Data to use ▸
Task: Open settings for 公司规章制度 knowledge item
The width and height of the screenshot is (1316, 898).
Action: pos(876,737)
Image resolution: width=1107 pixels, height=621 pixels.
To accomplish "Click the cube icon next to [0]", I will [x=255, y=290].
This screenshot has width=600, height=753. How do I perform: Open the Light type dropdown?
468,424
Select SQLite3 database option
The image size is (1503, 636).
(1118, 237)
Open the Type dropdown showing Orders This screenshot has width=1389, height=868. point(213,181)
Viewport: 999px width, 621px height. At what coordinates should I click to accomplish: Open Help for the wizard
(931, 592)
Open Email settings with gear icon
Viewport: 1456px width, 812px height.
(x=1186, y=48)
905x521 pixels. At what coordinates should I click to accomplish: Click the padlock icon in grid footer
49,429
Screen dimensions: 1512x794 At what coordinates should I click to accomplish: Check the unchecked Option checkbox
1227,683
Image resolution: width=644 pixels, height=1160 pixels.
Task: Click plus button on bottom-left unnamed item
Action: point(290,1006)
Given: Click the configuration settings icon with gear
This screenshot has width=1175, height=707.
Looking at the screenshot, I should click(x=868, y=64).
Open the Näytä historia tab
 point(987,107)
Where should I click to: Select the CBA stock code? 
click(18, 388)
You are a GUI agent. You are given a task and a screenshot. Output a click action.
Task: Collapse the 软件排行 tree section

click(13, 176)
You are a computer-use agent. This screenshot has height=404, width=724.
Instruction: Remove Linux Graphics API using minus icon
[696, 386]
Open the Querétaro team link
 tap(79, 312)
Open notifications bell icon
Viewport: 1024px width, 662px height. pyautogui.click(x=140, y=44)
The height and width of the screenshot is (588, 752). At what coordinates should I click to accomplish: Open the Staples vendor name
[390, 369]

Aim ▸
Rewrite every line of the entries above as a numbered list, skipping any blank lines.

Task result ▸
1. Task: Open settings for 公司规章制度 knowledge item
2. The width and height of the screenshot is (1316, 898).
3. Action: pos(876,737)
4. Image resolution: width=1107 pixels, height=621 pixels.
5. To accomplish "Click the cube icon next to [0]", I will [x=255, y=290].
6. This screenshot has width=600, height=753. How do I perform: Open the Light type dropdown?
7. 468,424
8. Select SQLite3 database option
9. The image size is (1503, 636).
10. (1118, 237)
11. Open the Type dropdown showing Orders This screenshot has width=1389, height=868. point(213,181)
12. Viewport: 999px width, 621px height. At what coordinates should I click to accomplish: Open Help for the wizard
13. (931, 592)
14. Open Email settings with gear icon
15. Viewport: 1456px width, 812px height.
16. (x=1186, y=48)
17. 905x521 pixels. At what coordinates should I click to accomplish: Click the padlock icon in grid footer
18. 49,429
19. Screen dimensions: 1512x794 At what coordinates should I click to accomplish: Check the unchecked Option checkbox
20. 1227,683
21. Image resolution: width=644 pixels, height=1160 pixels.
22. Task: Click plus button on bottom-left unnamed item
23. Action: point(290,1006)
24. Given: Click the configuration settings icon with gear
25. This screenshot has width=1175, height=707.
26. Looking at the screenshot, I should click(x=868, y=64).
27. Open the Näytä historia tab
28.  point(987,107)
29. Where should I click to: Select the CBA stock code? 
30. click(18, 388)
31. You are a GUI agent. You are given a task and a screenshot. Output a click action.
32. Task: Collapse the 软件排行 tree section
33. click(13, 176)
34. You are a computer-use agent. This screenshot has height=404, width=724.
35. Instruction: Remove Linux Graphics API using minus icon
36. [696, 386]
37. Open the Querétaro team link
38.  tap(79, 312)
39. Open notifications bell icon
40. Viewport: 1024px width, 662px height. pyautogui.click(x=140, y=44)
41. The height and width of the screenshot is (588, 752). At what coordinates should I click to accomplish: Open the Staples vendor name
42. [390, 369]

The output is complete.